Par Viviane SCHMITZBERGER-HOFFER, Présidente de la CNBF, Ancien Bâtonnier, Avocate au Barreau de Metz
| Maître n°251, 1er trimestre 2020
LE DANGER DE SIMPLIFIER
S’il peut être de bonne politique de vouloir simplifier les choses, est-il bien raisonnable de concevoir un seul régime englobant toutes les cotisations et tous les droits, dont les fonds actuels et futurs seront à la merci d’une seule main : celle de l’État. Lorsque le système sera en équilibre, qu’adviendra-t-il des actifs financiers
du régime universel ? Quelles seraient les tentations d’un État et d’un Gouvernement aux prises avec la question obsédante de ses déficits ?

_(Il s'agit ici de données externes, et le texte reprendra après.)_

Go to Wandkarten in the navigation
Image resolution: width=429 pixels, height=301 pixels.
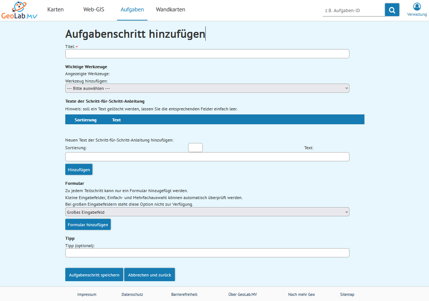pos(171,10)
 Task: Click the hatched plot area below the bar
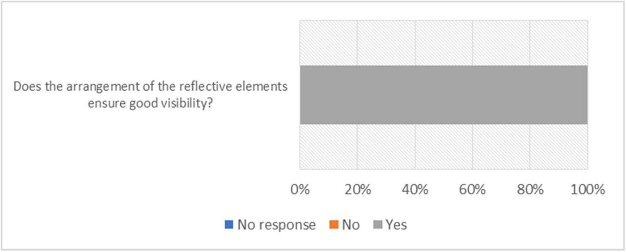[444, 147]
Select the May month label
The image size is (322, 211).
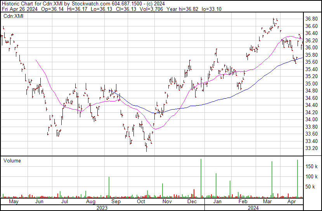tap(14, 201)
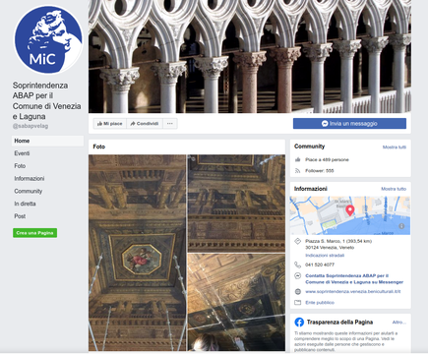Expand page transparency with Altro link
Viewport: 428px width, 354px height.
[x=399, y=323]
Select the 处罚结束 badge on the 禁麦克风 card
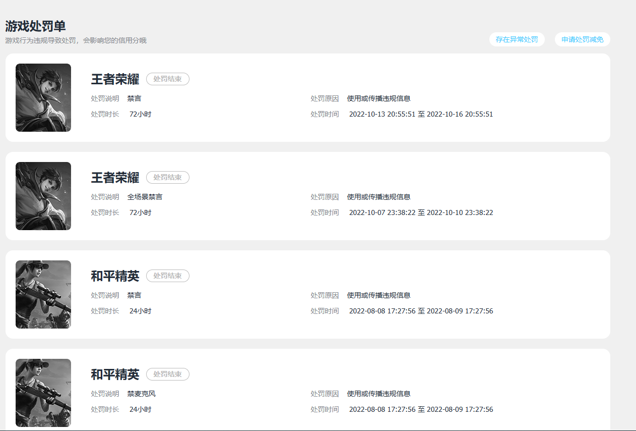636x431 pixels. point(168,374)
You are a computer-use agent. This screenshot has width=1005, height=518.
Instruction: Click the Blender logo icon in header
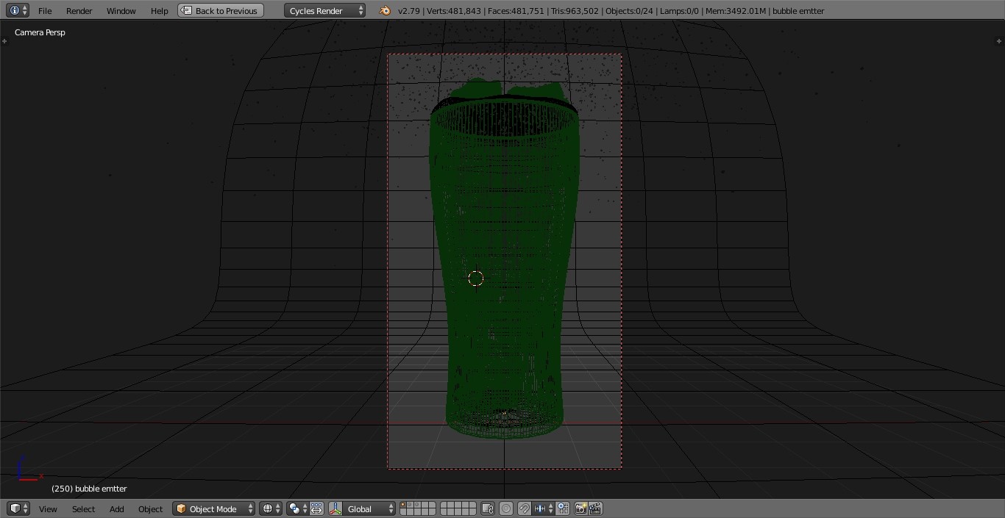point(385,10)
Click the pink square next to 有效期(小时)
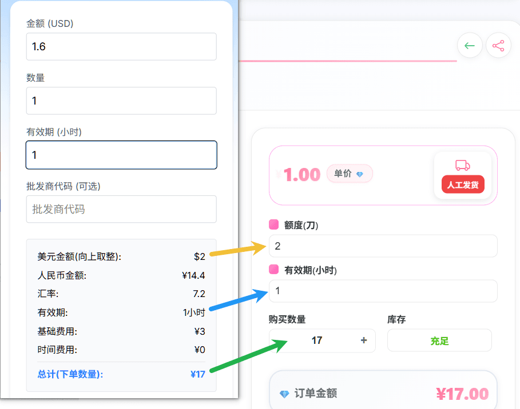The width and height of the screenshot is (520, 409). coord(274,270)
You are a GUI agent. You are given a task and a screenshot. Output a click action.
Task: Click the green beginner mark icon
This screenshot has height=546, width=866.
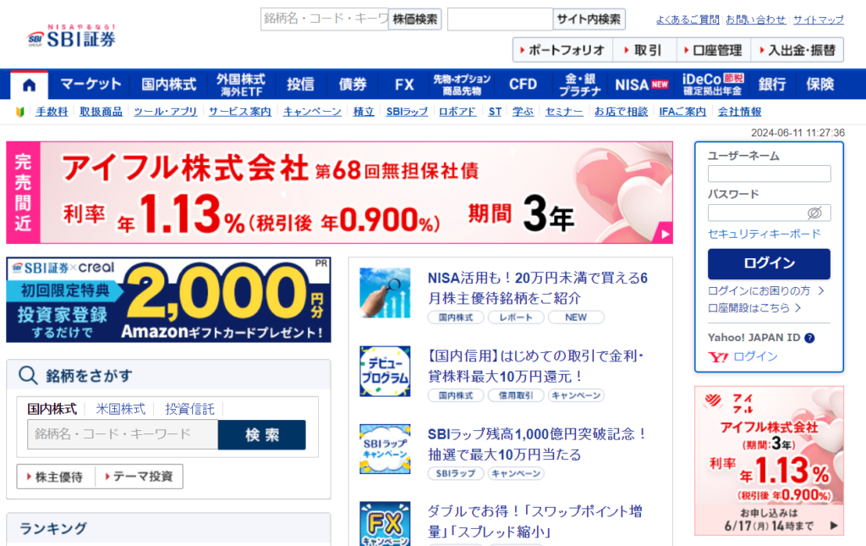pos(20,112)
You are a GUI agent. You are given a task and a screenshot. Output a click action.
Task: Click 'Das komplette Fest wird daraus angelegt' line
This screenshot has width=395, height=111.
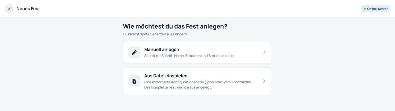point(178,87)
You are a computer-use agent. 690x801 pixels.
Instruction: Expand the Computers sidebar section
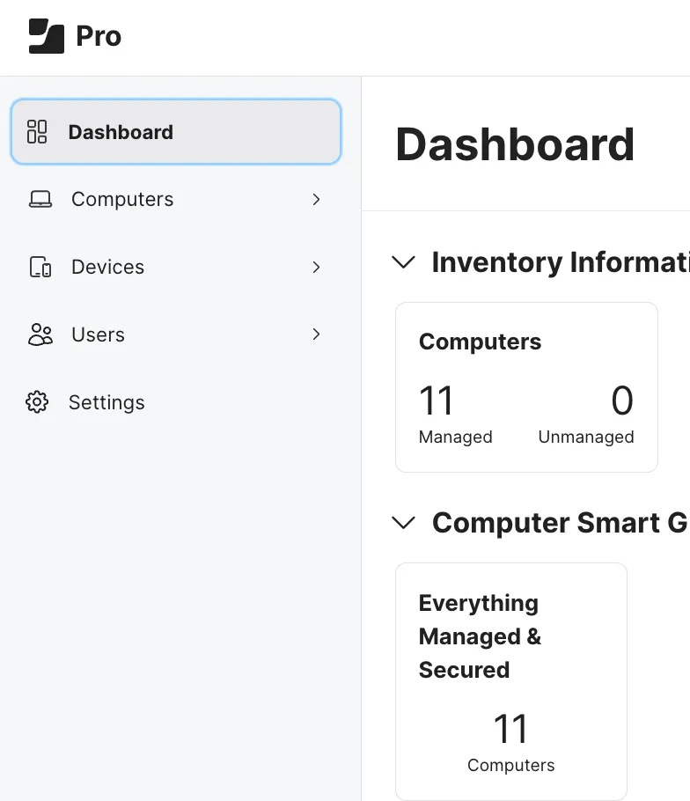pyautogui.click(x=316, y=199)
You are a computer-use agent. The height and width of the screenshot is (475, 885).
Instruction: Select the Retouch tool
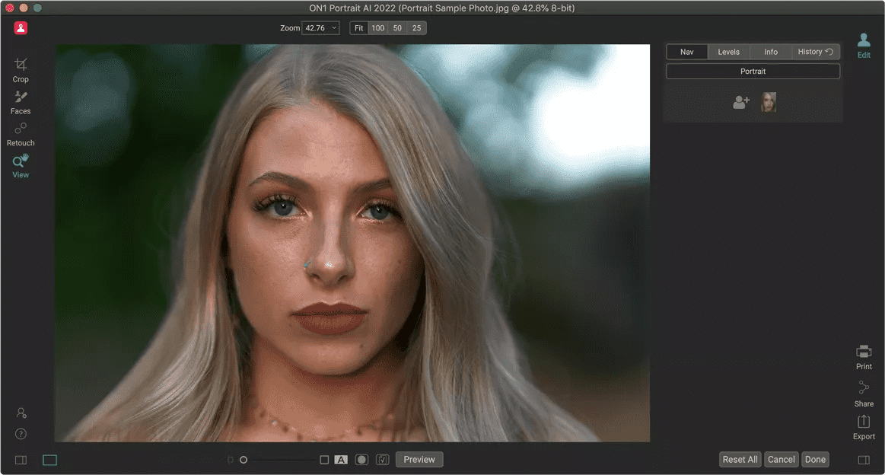[21, 133]
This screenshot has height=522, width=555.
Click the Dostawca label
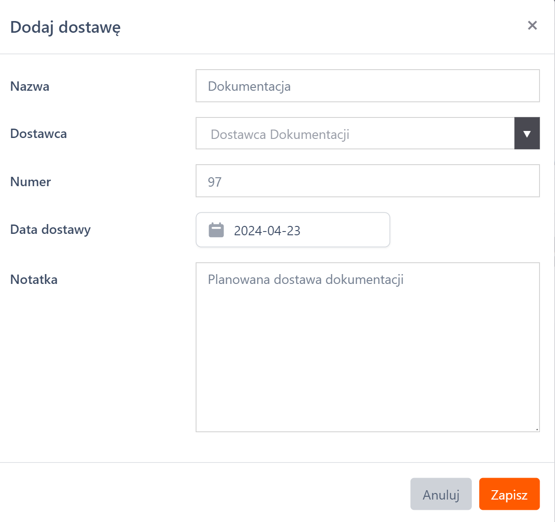tap(38, 134)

En cela, cette réforme est dangereuse. Aujourd’hui, il est très compliqué d’appréhender les actifs financiers des différents régimes, répartis entre régimes de base, entre régimes complémentaires gérés par les professions et les partenaires sociaux, ceux qui protègent leurs cotisants et leurs retraités.

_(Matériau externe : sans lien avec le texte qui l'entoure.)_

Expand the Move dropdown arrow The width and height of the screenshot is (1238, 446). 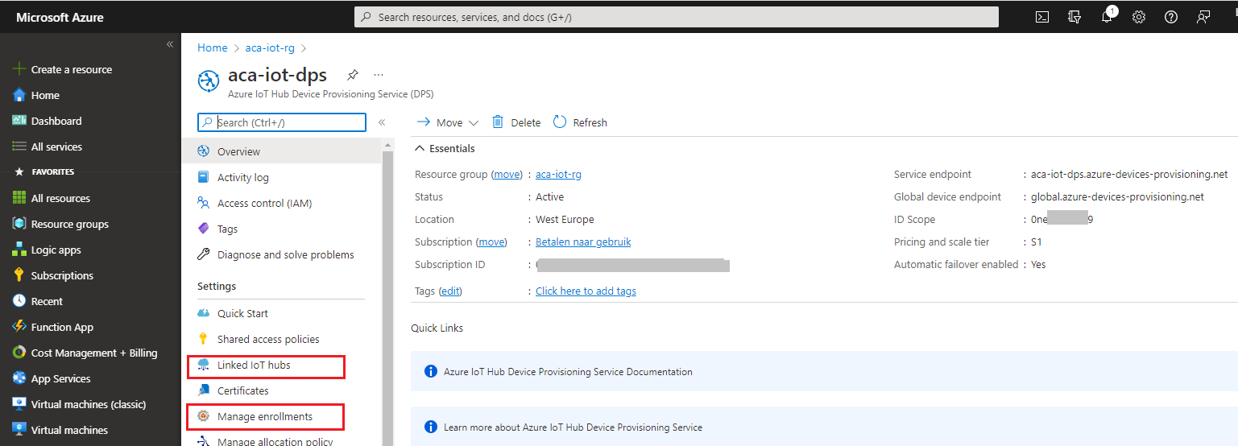coord(473,123)
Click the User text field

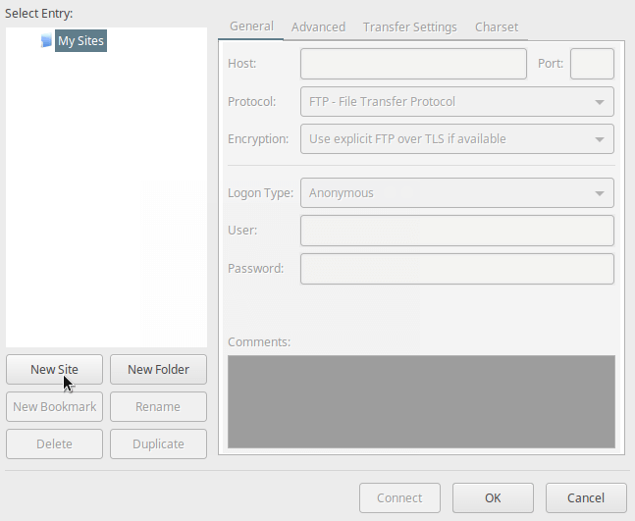point(456,231)
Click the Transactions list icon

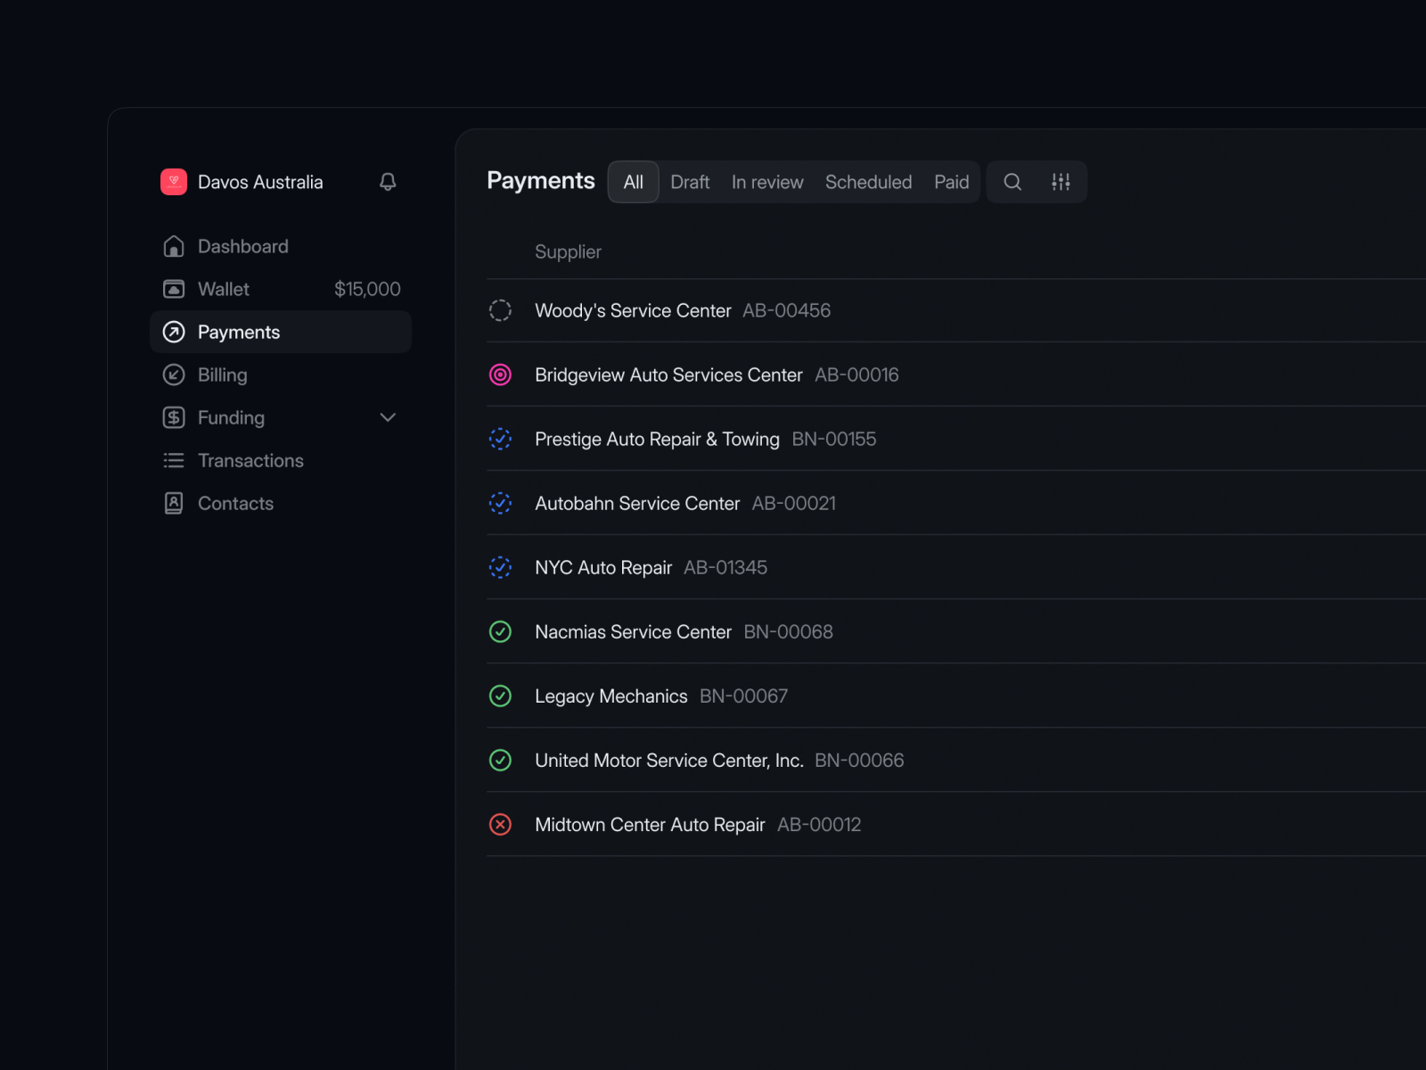point(174,460)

contresens à sens unique : réduction du périmètre de solidarité
Contrairement à ce que le Haut-Commissaire DELEVOYE a tenté de faire croire avant son départ, la réforme annoncée des retraites, telle que conçue aujourd’hui, est bien comprise de la profession, qui ne commet aucun contresens mais qui comprend que l’on cherche à l’engager vers un sens unique, sans retour.

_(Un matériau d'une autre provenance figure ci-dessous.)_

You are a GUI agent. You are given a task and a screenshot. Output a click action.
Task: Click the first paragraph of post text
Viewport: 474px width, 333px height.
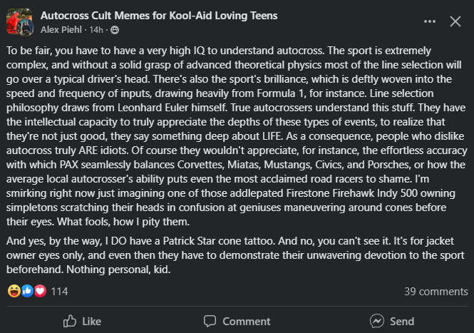click(x=237, y=135)
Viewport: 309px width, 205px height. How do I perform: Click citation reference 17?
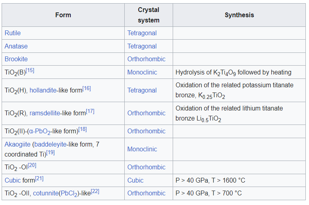click(90, 111)
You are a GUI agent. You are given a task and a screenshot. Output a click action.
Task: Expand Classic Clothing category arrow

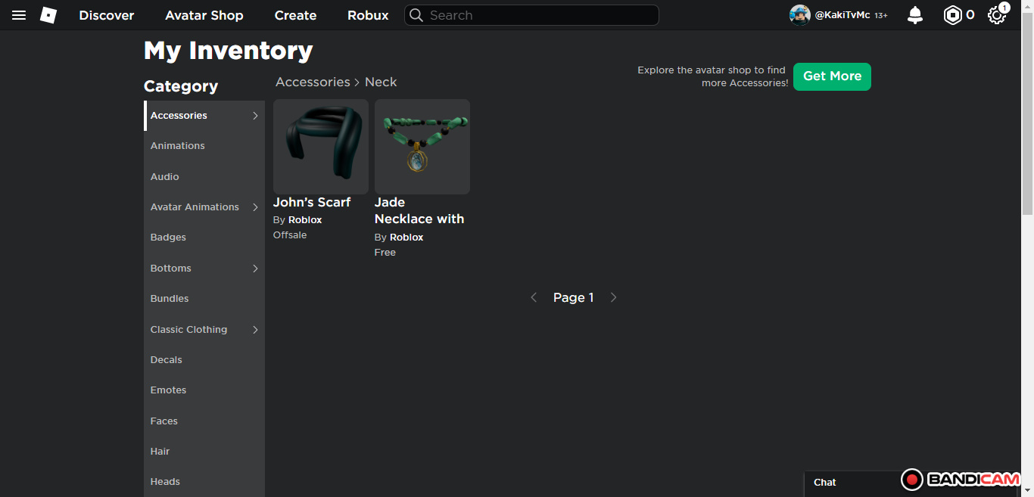pyautogui.click(x=255, y=330)
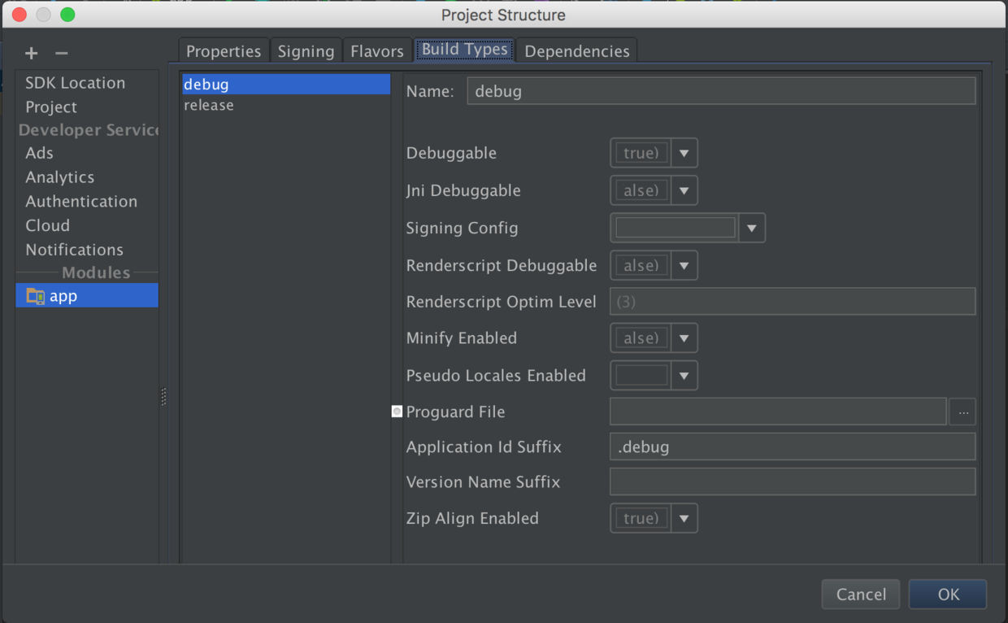The image size is (1008, 623).
Task: Open the Minify Enabled dropdown
Action: (x=684, y=338)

Si personne ne peut rejeter l’idée d’un système de retraite qui tendrait vers plus de justice, vers plus de simplicité et vers plus de sécurité pour les générations à venir et la génération actuelle, la réalité du système proposé aujourd’hui reste fort éloignée de ces principes. Le contenu est le même entre le rapport DELEVOYE et le projet de loi : que nous propose-t-on ? De cotiser plus, pour avoir moins, ou pour certains pour avoir un peu plus mais sans proportion aucune avec l’augmentation des cotisations. Alors que nos régimes de retraite de base et complémentaire englobent aujourd’hui tous les confrères, quel que soit leur niveau de revenu, la limitation à trois plafonds de la Sécurité sociale va réduire fortement le périmètre de solidarité puisqu’aujourd’hui nous cotisons jusqu’à l’équivalent de cinq fois le plafond au régime complémentaire et jusqu’à sept fois le plafond au régime de retraite de base. De ce seul fait, nous ne pourrons bénéficier dans le futur régime universel d’une même répartition, c’est évident.